WHAT THE TASK REQUIRES => For each entry, restate it word for word while omitting any image it holds.

LISTED RECORDS =>
- Opening Delimiter -

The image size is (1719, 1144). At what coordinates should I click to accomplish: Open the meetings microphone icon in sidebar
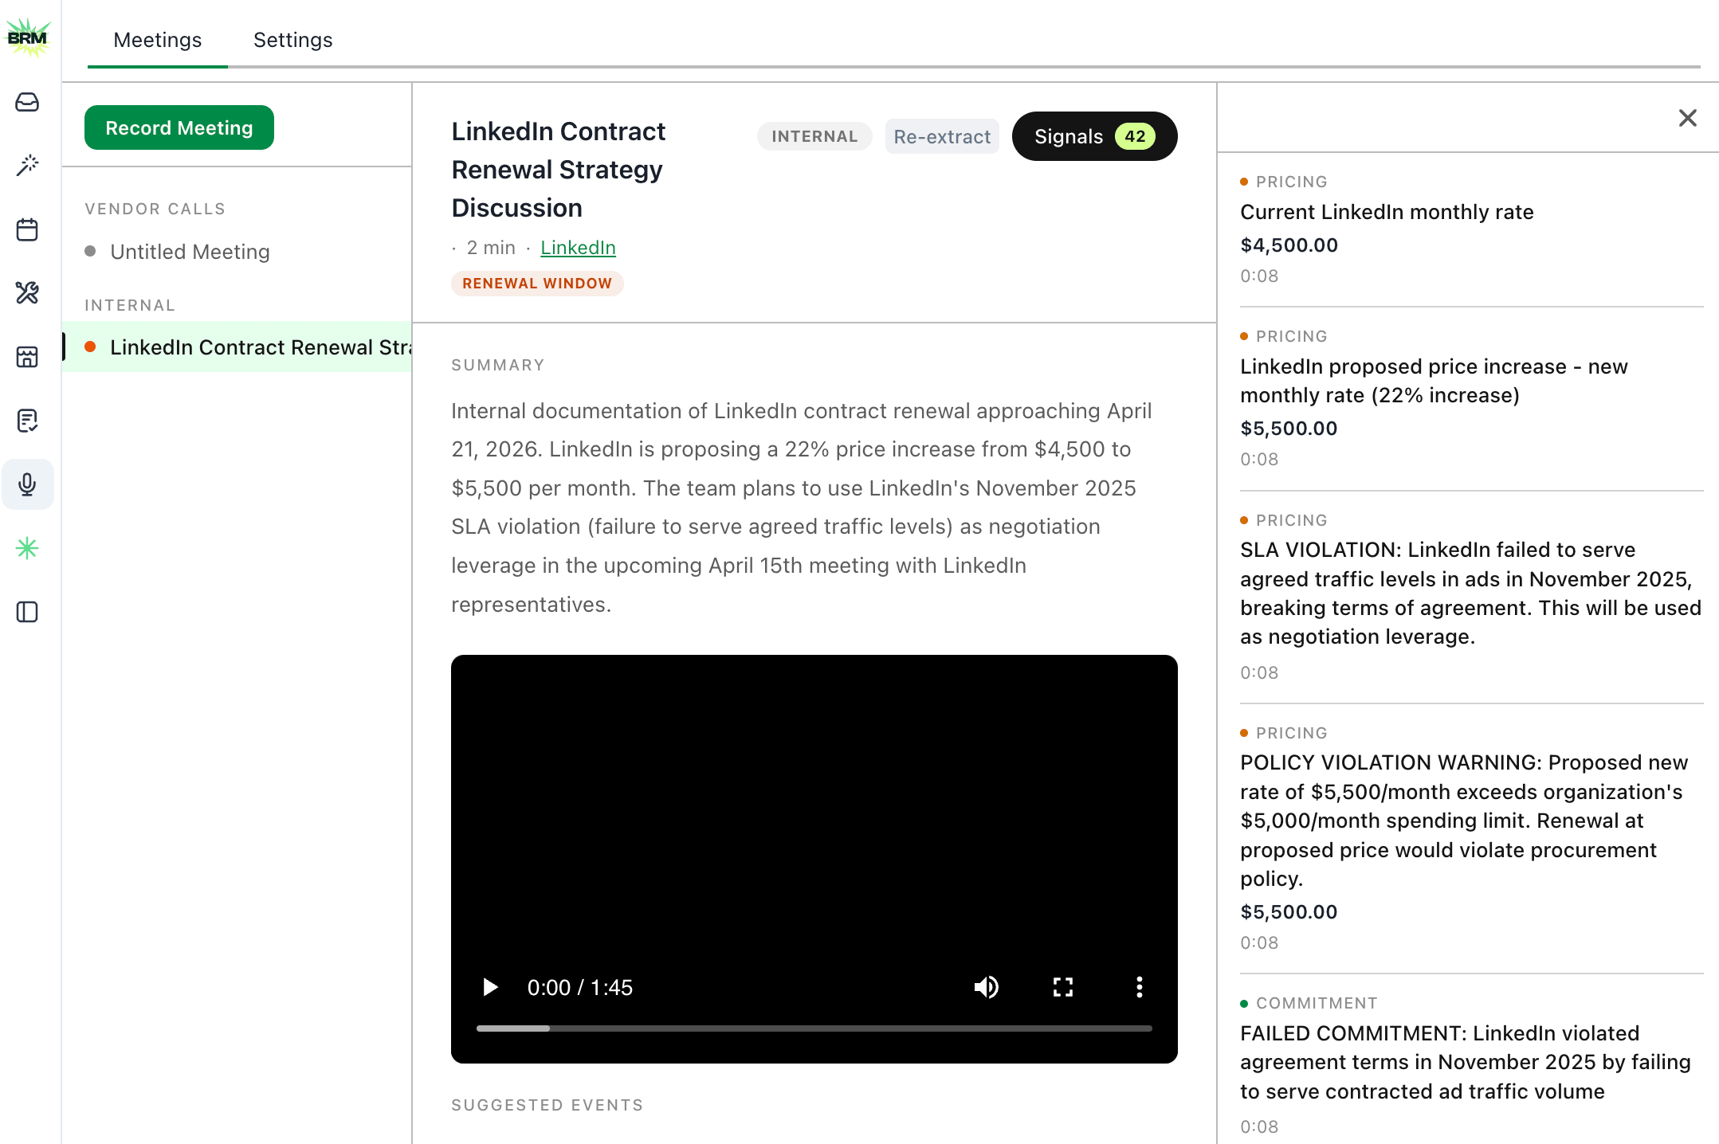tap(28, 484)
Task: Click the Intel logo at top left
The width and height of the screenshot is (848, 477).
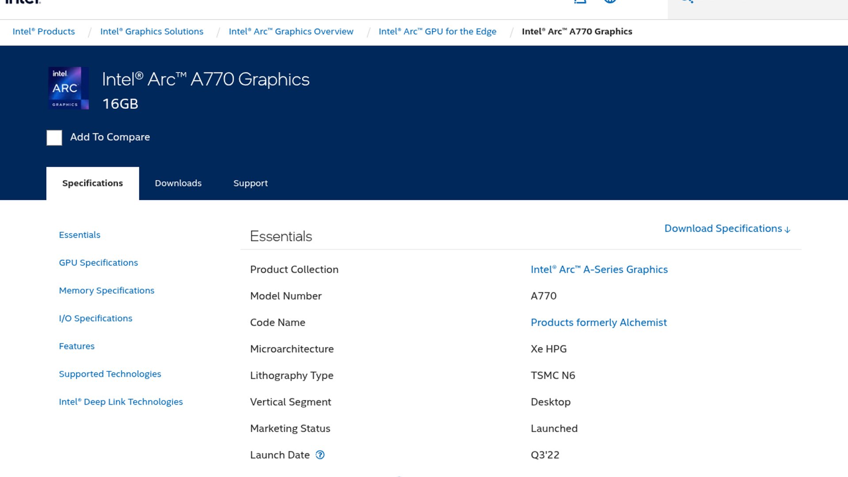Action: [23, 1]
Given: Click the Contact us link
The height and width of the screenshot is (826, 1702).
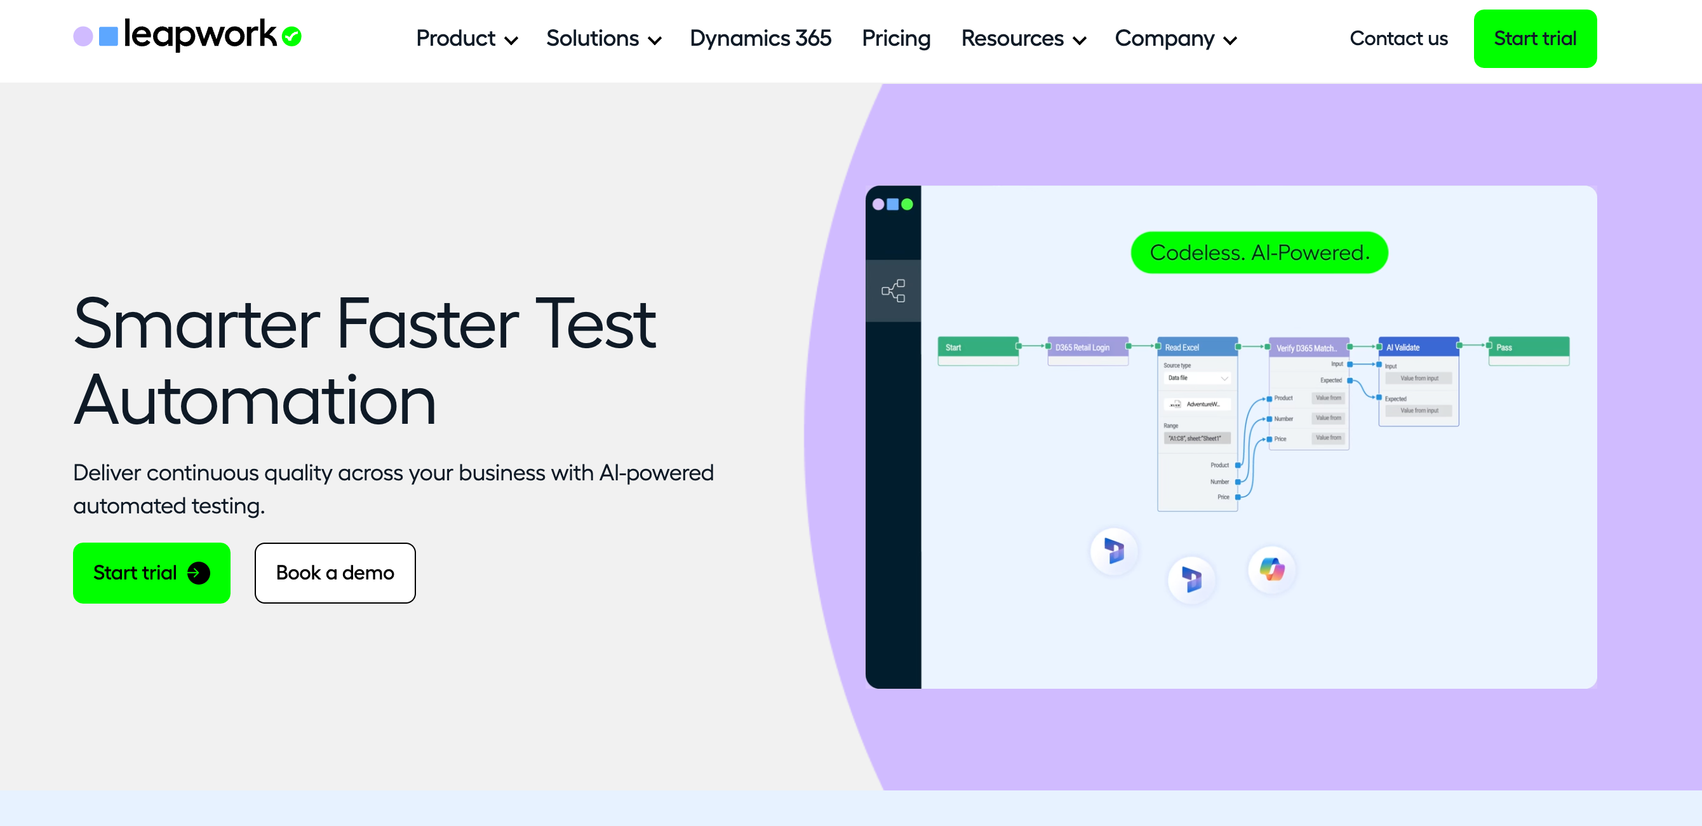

- Closing Delimiter -

ANSWER SECTION =>
The image size is (1719, 1144). At what coordinates should I click to accomplish: Open the meetings microphone icon in sidebar
tap(28, 484)
Task: Click the Intel logo at top left
The width and height of the screenshot is (848, 477).
Action: [23, 1]
Given: Click the Contact us link
The height and width of the screenshot is (826, 1702).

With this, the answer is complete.